When Evil Lurks is produced by Shudder and La Puerta Roja, the latter a joint venture partnership between the Argentine-based Aramos Cine and Machaco Films. It is Shudder's first Spanish-language production. Filming took place in 2022.

==Release==
During the film's post-production, an early market screening was held for the film at Ventana Sur in Puerto Madero, Buenos Aires, where it won the Blood Window Screenings Award.

The film premiered at the Toronto International Film Festival (TIFF) on September 13, 2023 as part of the festival's "Midnight Madness" section. Paris-based company Charades managed international sales for the film at the festival.

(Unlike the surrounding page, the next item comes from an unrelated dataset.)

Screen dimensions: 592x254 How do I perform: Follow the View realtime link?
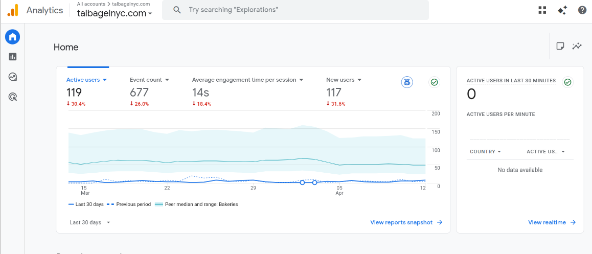(552, 223)
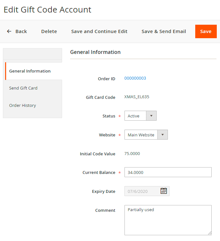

The film was theatrically released by IFC Films on October 6, followed by a release on the Shudder streaming service on October 27.

== Reception ==
 Metacritic, which uses a weighted average, assigned the film a score of 75 out of 100, based on 14 critics, indicating "generally favorable" reviews.

===Accolades===

Award: Date of ceremony; Category; Recipient(s); Result; Ref.
Sitges Film Festival: October 14, 2023; Best Feature Film; When Evil Lurks; Won
Blood Window Award for Best Feature Film: Won
Festival international du film fantastique de Gérardmer: February 2, 2024; Critics' Prize; Won
Audience Award: Won
Critics' Choice Super Awards: April 4, 2024; Best Horror Movie; Nominated
Platino Awards: April 20, 2024; Best Sound; Pablo Isola; Nominated

== Themes ==
In contemporary film studies, the narrative architecture of the feature film has been categorized as a complex socio-environmental allegory of the Argentine interior. Scholarly analyses interpret the grotesque physical manifestations of the "infected" bodies within the plot as a critical somatic metaphor for public health crises and structural violence, drawing parallels to real-world toxic exposure and state abandonment in rural agricultural communities. Furthermore, critical discourse studies from the Universidad de Salamanca categorize the production as a strategic intersection of folk horror and gore aesthetics; here, the characters' lack of logical or ideological lucidity functions textually to symbolize systemic poverty, institutional decay, and structural vulnerability within contemporary Latin American cinema.